Even on its own terms, there's plenty of bullshit to sift through here. For example, he states that "The last unashamed WASP to live in the White House was Franklin Delano Roosevelt," and declares that "true WASPs were too upstanding to go in for the unscrupulous business dealings of Joseph P. Kennedy Sr. or the feckless philanderings of him and some of his sons." But FDR was also a philanderer.

Josef bugman
Nov 17, 2011

Pictured: Poster prepares to celebrate Holy Communion (probablY)
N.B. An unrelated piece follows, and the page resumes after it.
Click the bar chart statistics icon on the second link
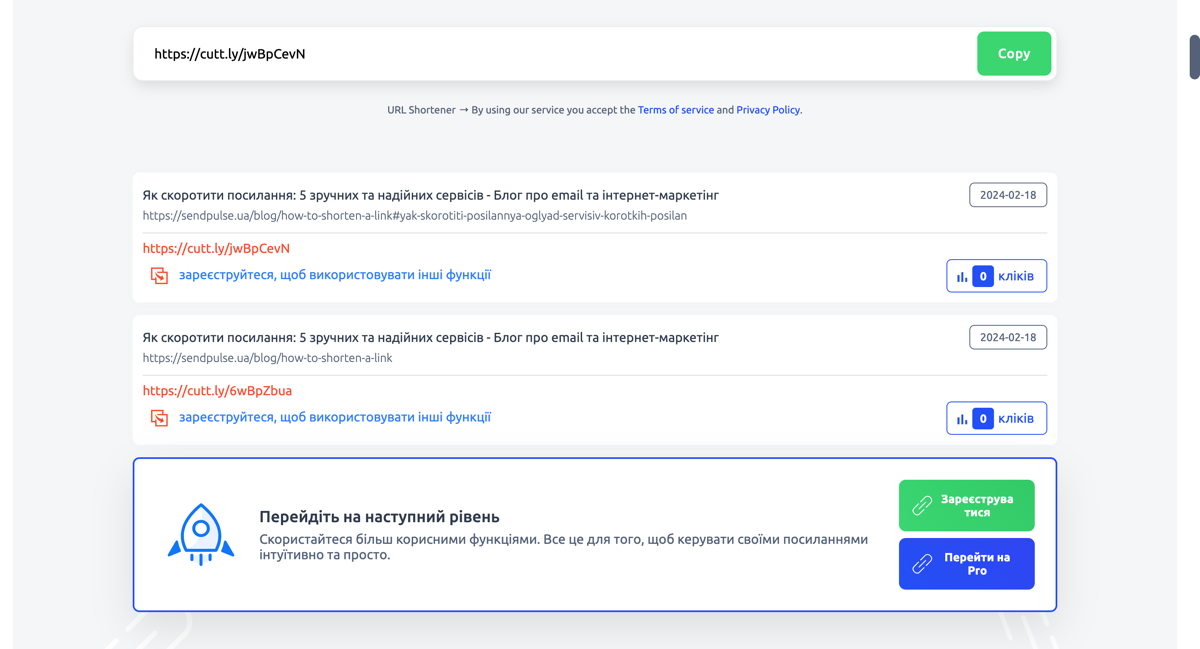This screenshot has width=1200, height=649. point(963,418)
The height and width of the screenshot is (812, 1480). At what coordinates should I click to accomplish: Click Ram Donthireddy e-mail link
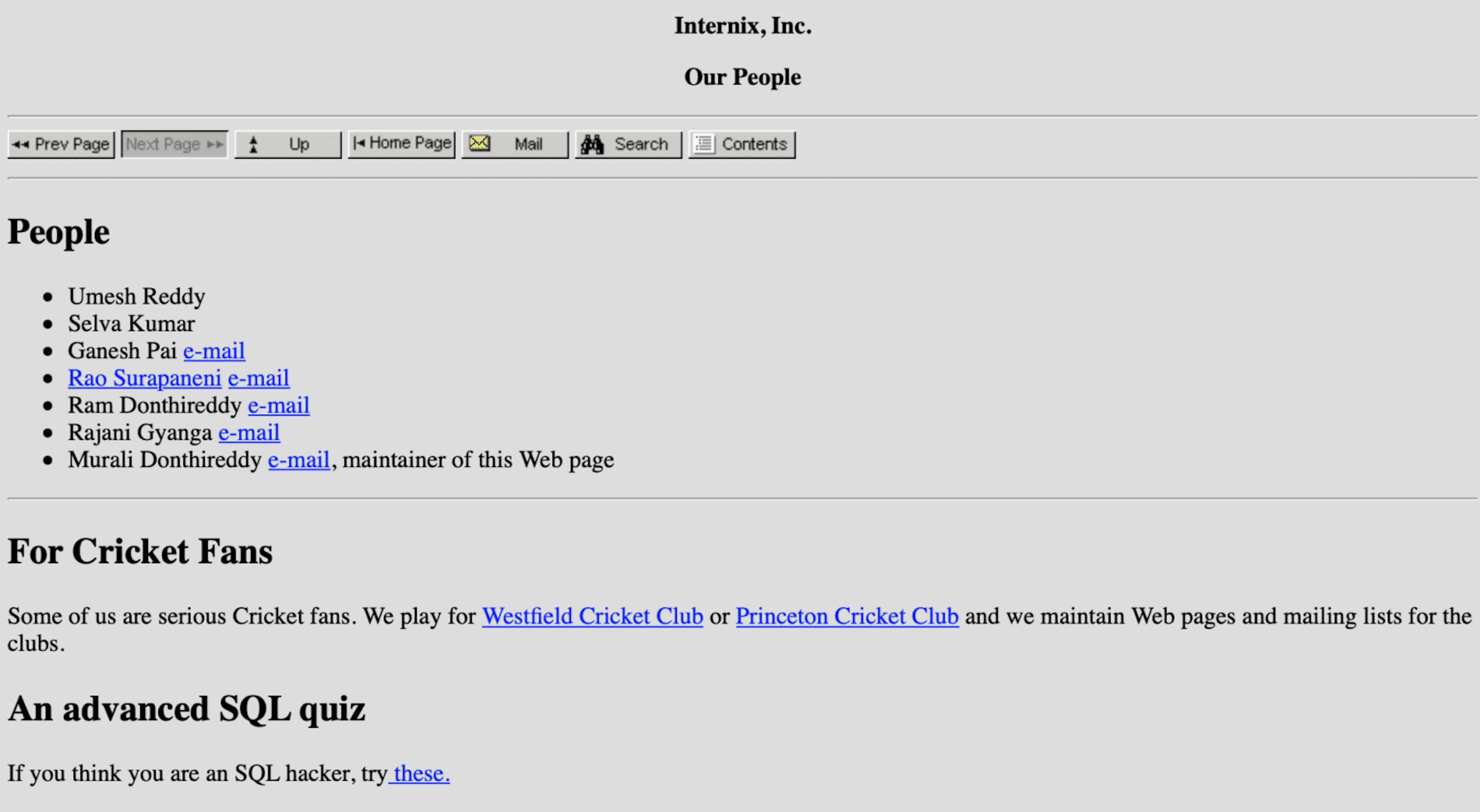[x=278, y=405]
This avatar made possible by a gift from the Religionthread Posters Relief Fund
I, unfortunately, saw this article for a second time on Cracked (oh sush I only read it on occasion) and once again it is not exactly a very good argument for the current state of things, despite what it thinks about itself:

http://www.cracked.com/blog/6-harsh-truths-that-will-make-you-better-person/

It really is just terribly written and poorly thought out.

bobservo
Jul 24, 2003

Josef bugman posted:

I, unfortunately, saw this article for a second time on Cracked (oh sush I only read it on occasion) and once again it is not exactly a very good argument for the current state of things, despite what it thinks about itself:

http://www.cracked.com/blog/6-harsh-truths-that-will-make-you-better-person/

It really is just terribly written and poorly thought out.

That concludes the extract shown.